Weight Limits

Avalanche has a towing capacity of 8,300 pounds.  Deasler indicates trailer weight is 2,500 pounds.  Weight can be trimmed by eliminating every other bed board.  20′ 2×6″ boards weigh around 45 pounds.  Boards can be recycled in tiny house structure.

Assuming trailer weighs 2,300 pounds after board removal, that leaves no more than 6,000 pounds for structure.  Fat trimming ideas for structure include:

  • Shrink floor height to 4″.
  • Use cedar siding on exterior.
  • Make weight a priority in selecting windows and doors.
  • Use flooring material with less wood density.
  • Use deck flooring material with less wood density – cedar decking?
  • Use 2x4s when feasible for rafters, deck joists, and cross ties.
  • Use steel roofing.
  • Use 1/4″ pine as an interior wall material.
  • Design cabinets to minimize weight.
  • Cut electrical capacity to minimize battery weight.
  • Avoid use of ceramic tile and granite in bath and on countertop.
  • Avoid heavy appliances.

Height Limits

Wisconsin Law sets a maximum heitht of a trailer of 13’6″ without a special permit.  We want TinyHouse to live within that limit.  This is a diagram of the vertical components of FarinHaus.

In this drawing, height is limited to 160″ allowing 2″ for roof sheating, roof, and roof seam.

Beginning at the bottom:

  • Deck is 24″ off the ground – Current assumption is floor will be built on top of the deck.
  • 2×6 joist floor sandwich is 6″ high.  Assumes aluminum flashing is used to seal the bottom of the sandwich.  Provides 5 1/2 inches of insulation.  Deflection of cantalevered load bearing wall is less of an issue.  Assuming stake pocket assembly can be adapted to provide deflection support, the joists in the floor sandwich could be reduced to 2×4″  Picks up 2″ of height, saves weight, costs 2″ of insulation.
  • Wall comes out to 81″ or 6’9″ under loft rafters and cross tie beams.  Could be 2″ higher if floor height is shrunk.
  • Rafters are 2×4″ with 2×4″ loft rafters and cross ties.  Vertical from top of wall is 51″.  Could be a bit less with bird beak cuts.  Might be able to use 6″ rafters with birds beak cuts and stay within 51″.  Note that loft is only 46″ high at peak, less if ties are used.  Question – how does ladder fit in with design?

This height limit can be dealt with as long as:

  • Trailer height estimate is correct.
  • Ladder can be worked out.
  • We don’t need to significantly oversize framing material.

Snow Load

When you live in areas of the country where there is likely to be snowfall, tiny house design needs to consider the snow load for that area of the country.  Snow loads are figured in pounds per square foot.  I found the information on this page by Googling “Wisconsin Snow Loads.”  The following map is from the State of Wisconsin Structural Design Code.  The URL is:


I am located in Dane County Wisconsin which is the county second from the bottom in the center of the state.  As you can see, the snow load that needs to be considered in structural design is 35 psf.

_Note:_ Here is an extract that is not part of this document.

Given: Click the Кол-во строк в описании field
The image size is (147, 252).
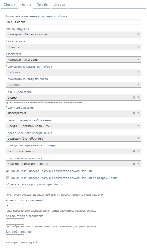Looking at the screenshot, I should click(15, 206).
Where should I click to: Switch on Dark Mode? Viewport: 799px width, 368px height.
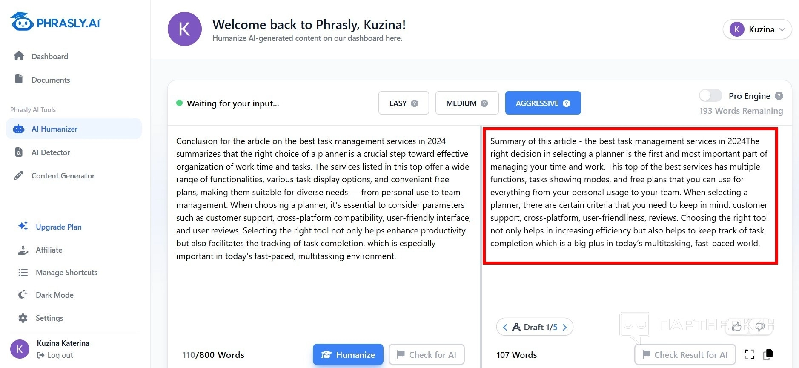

Of course this structure is on wheels.  Just to the northwest of Dane County is an area where the snow load requirement is 40 psf.  Travel beyond about 75 miles north of madison and the snow load requirement is 60 psf.  At this point we aren’t sure where our trailer is likely to be parked during the winter.  It makes sense to design the structural components to carry a 60 psf load.

As the show load requirement goes up, the structural timbers necessary to support the load go up with the requirement.  This will affect the floor joists, the size of headers over openings like windows, doors, long horizontal windows in dormers, tire fenders, and the size and spacing of rafters and cross ties.

Increasing snow load capacity has tradeoffs in the areas of cost, weight, head clearance in the loft areas of the first floor, and the loft itself.

Now that I know snow load capacity requirements, I need to do additional research into the effects on sizing of structural components.